- The boys' relatives blame the Israeli military for the killings
- The Israeli military says it fired no live rounds during the protests
- "The killings may amount to extrajudicial executions under human rights law," the U.N. says
- It calls for a prompt, independent, impartial and transparent probe
Two Palestinian teens killed in the West Bank presented no direct threat when they were shot last week, the United Nations said Friday in a preliminary report.
Nadeem Nouwarah, 17, and Mohammad Odeh Salameh, 16, were killed during protests on May 15 on the anniversary of the "Nakba," a day commemorating the displacement of Palestinians that accompanied the creation of Israel after the 1948 Arab-Israeli war.
Six hours of raw video distributed by advocacy organization Defense for Children International and reviewed by CNN shows the boys were shot on the same patch of asphalt. Their deaths were 73 minutes apart.
The boys' relatives blame the Israeli military for the killings.
"The killings may amount to extrajudicial executions under human rights law as well as willful killings under international humanitarian law, the U.N. High Commissioner for Human Rights said in a statement on Friday.

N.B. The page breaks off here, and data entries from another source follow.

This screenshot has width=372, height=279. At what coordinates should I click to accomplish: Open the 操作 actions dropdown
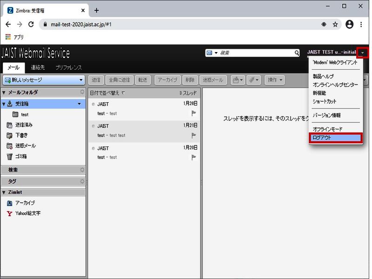[274, 80]
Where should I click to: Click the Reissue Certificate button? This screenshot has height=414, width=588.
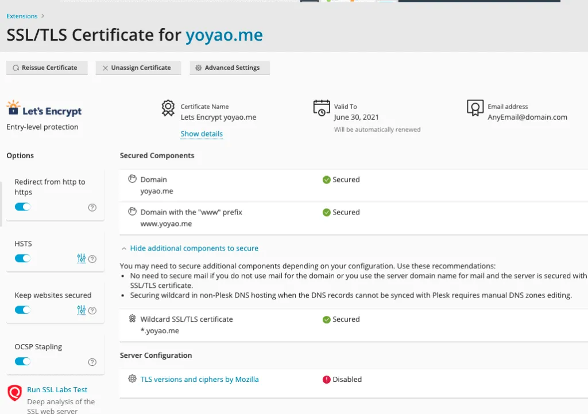click(47, 68)
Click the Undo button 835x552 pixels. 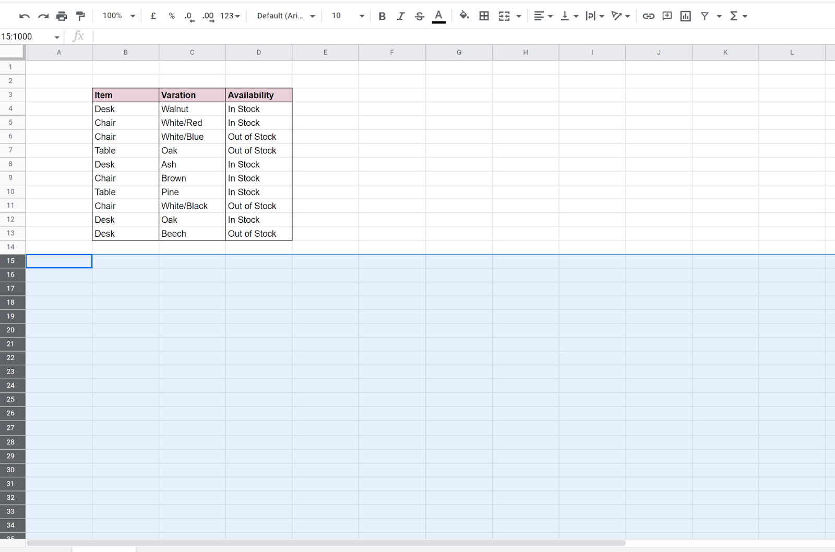(24, 16)
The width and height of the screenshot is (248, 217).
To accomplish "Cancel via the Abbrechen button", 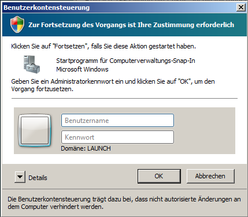I will (210, 176).
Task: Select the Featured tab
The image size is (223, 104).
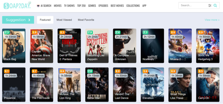Action: coord(45,20)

It called for a prompt, independent, impartial and transparent investigation.
"Our office has repeatedly raised its concerns about the excessive use of force by Israeli security forces and the lack of accountability for such incident," the statement said. "We also urge Israel to make public the findings of this investigation and any steps regarding accountability that are taken."

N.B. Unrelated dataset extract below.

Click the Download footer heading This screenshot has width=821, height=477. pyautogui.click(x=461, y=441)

But an Israeli military spokesman said its forces fired no live rounds during clashes where the boys were killed.
"During that demonstration that was extremely violent, the Israeli Defense Force used crowd-control methods and riot-dispersal means to prevent and control the overflow of the violence," Lt. Col. Peter Lerner said.
"The preliminary IDF inquiry indicates that no live fire was shot at all Thursday during the riots in Beitunya, and we have to determine what caused this result," Lerner added.
The State Department joined several human rights groups calling for an investigation.